Supplied entries:
--- Start ---
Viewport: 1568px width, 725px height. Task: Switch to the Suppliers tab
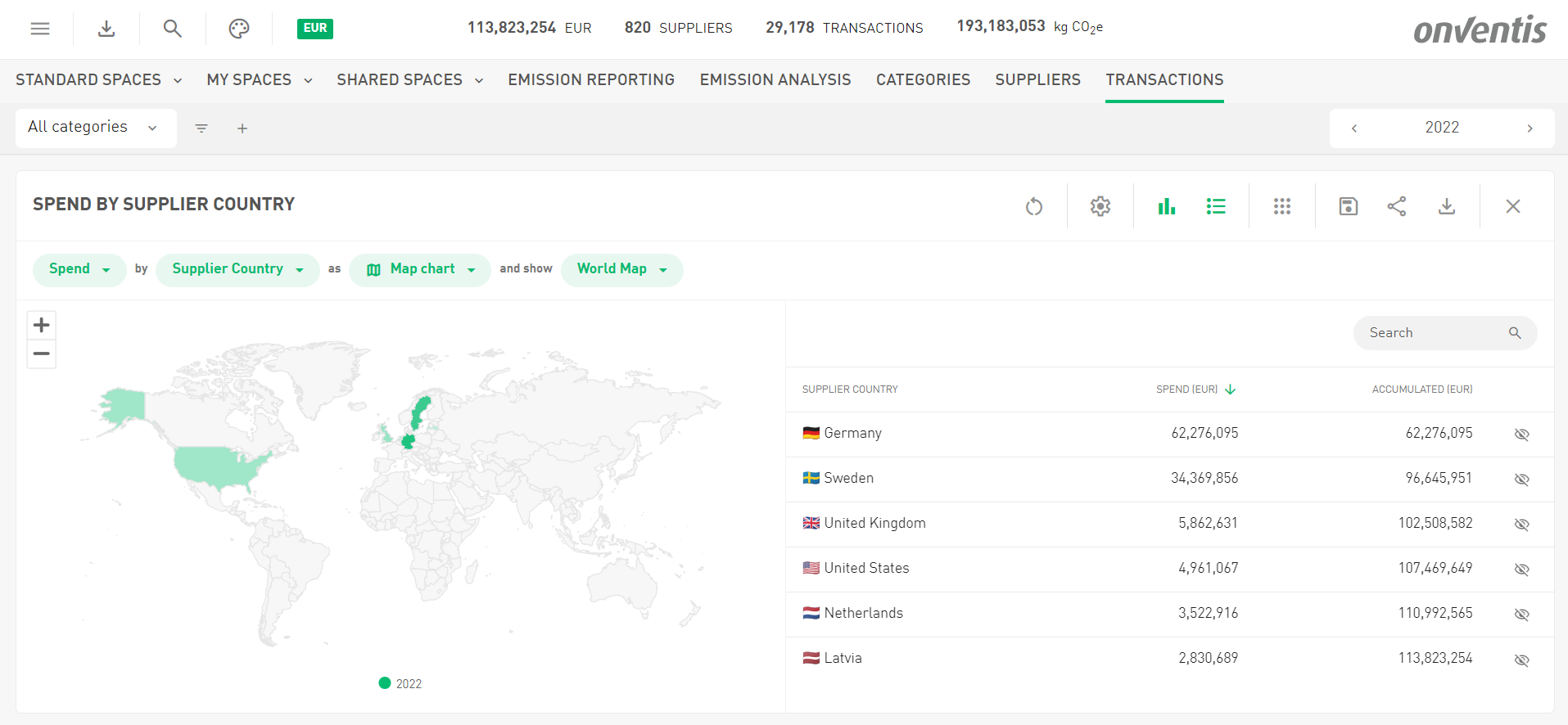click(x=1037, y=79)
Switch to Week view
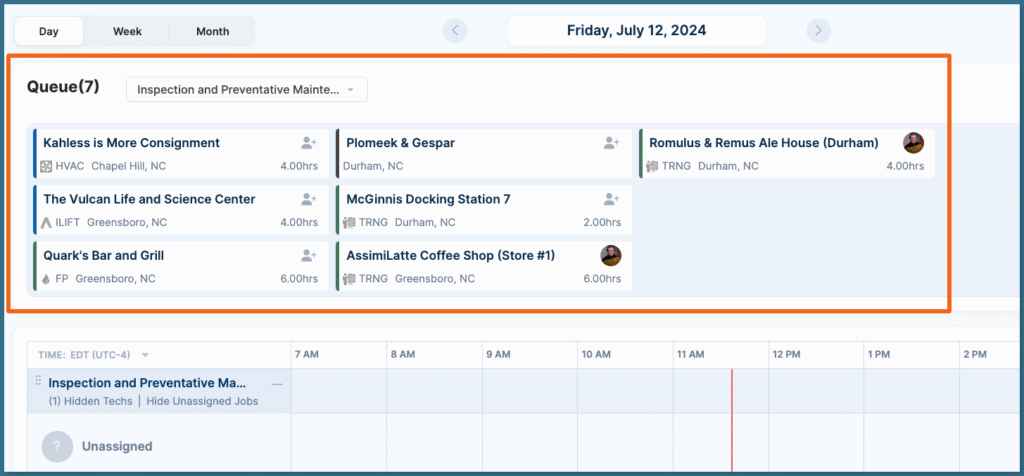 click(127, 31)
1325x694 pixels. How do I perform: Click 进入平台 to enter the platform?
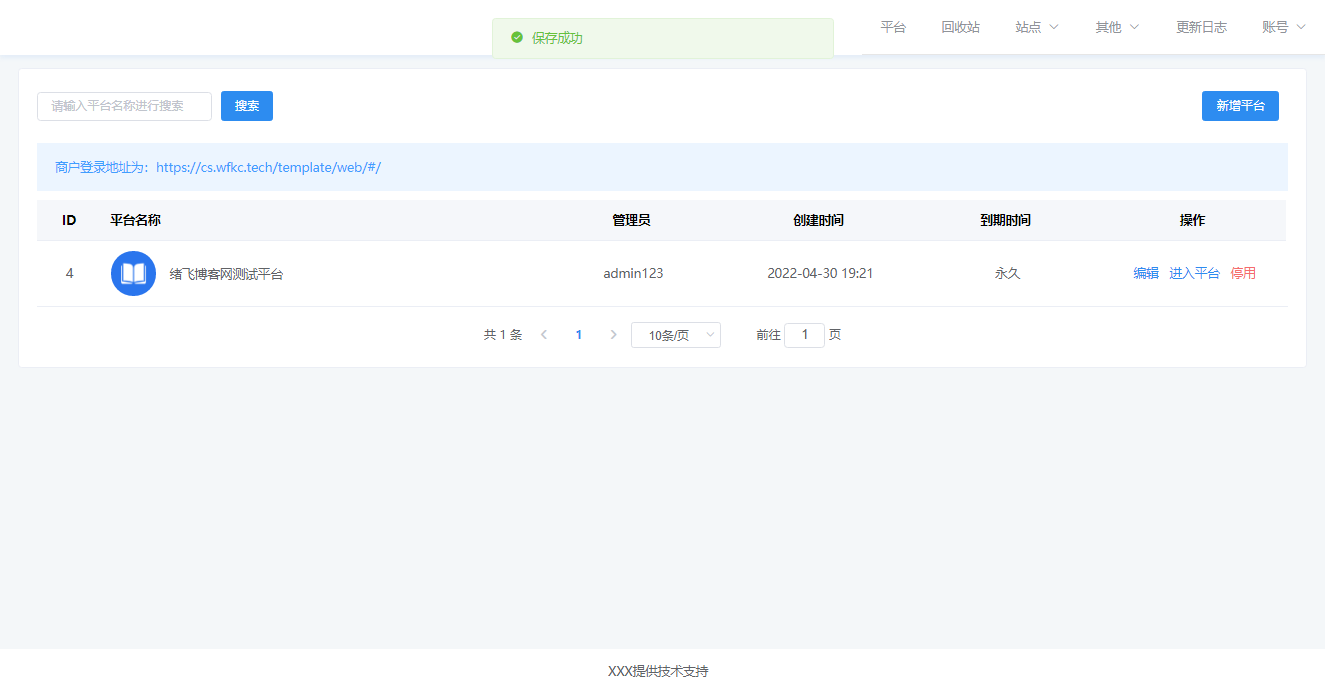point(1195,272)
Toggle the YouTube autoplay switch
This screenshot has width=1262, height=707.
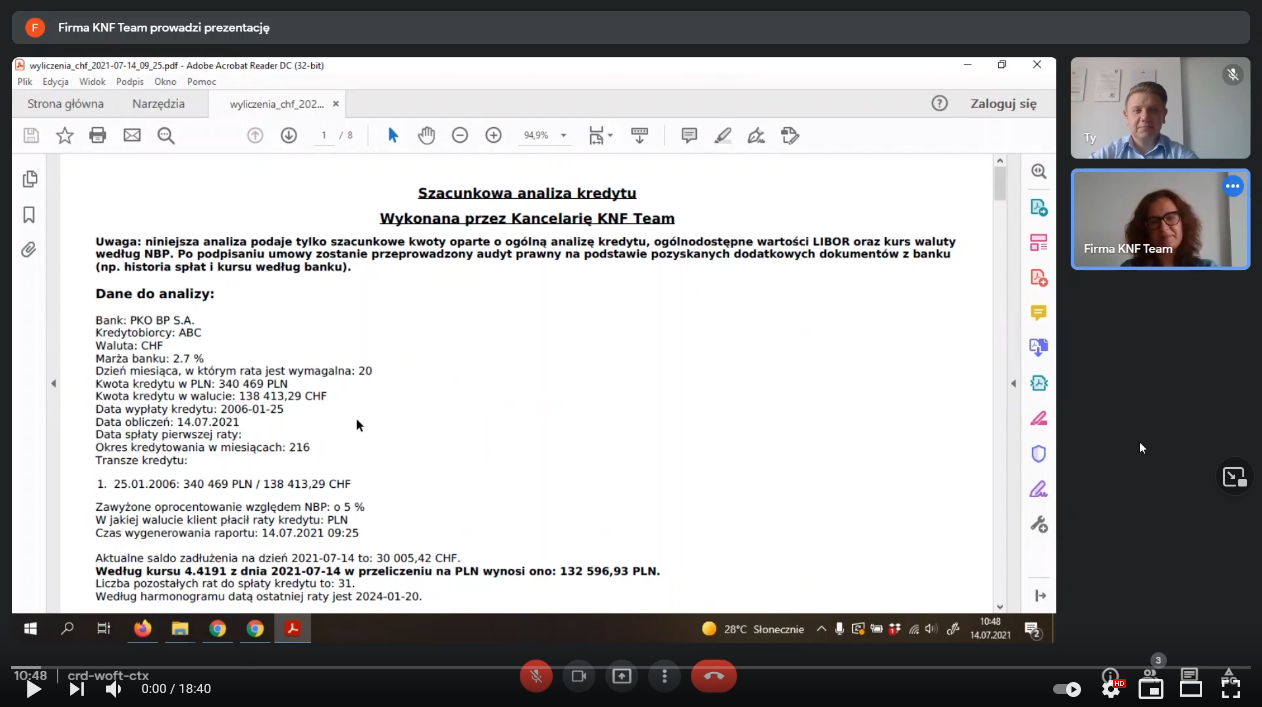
--- End ---
Return each line from the entries above that contains the word "height".

Task answer:
Viewport: 1568px width, 725px height. Task: Switch to the Suppliers tab
This screenshot has width=1262, height=707.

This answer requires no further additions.